An evaluation framework for your large model pipelines
0 stars 0 forks source link

[feature request] Cache predictions in the evaluation pipeline #14

Open NISH1001 opened 1 year ago

NISH1001 commented 1 year ago

What

Currently, evalem.pipelines.SimpleEvaluationPipeline is stateless. That means any forward passes (including inferencing and evaluation results) aren't cached within the pipeline object. This is fine for inference+evaluation on a small sample size. However, for a bigger size, say full-on squad v2 86k train samples, re-running the inference to get predictions is time-consuming when we want to switch the Evaluator object.

Why

To speed up evaluation without re-running forward pass on a huge dataset.
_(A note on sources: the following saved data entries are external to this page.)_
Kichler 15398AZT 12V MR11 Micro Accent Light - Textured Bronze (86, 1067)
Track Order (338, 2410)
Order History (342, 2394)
This can also help in debugging for such large samples because for large samples it's a bummer to catch the runtime errors (say tokenization error relating to weird texts, etc) at a late stage during the pipeline.

How

Maybe, we can have a new CachedSimpleEvaluationPipeline or something like that to be able to load predictions from external files (text, JSON, etc.)


cc: @muthukumaranR

muthukumaranR commented 1 year ago

As far as data consistency, would it be possible to enforce checks (for tokenizing) on the DTOs during, say pipeline.build()? that way you're guaranteed to not have any in pipeline.run(). essentially split the execution of pipeline into two, where in first part you handle all the checks. and in the final part you run the pipeline.

As far as caching, I think the mechanism will be useful nevertheless.

NISH1001 commented 1 year ago

I like the build(...) mechanism. Will add to my to-do list. Right now, what we're basically doing is passing texts as it is to the transformers.pipeline(...) which implicitly handles all the tokenization, forward-pass, etc.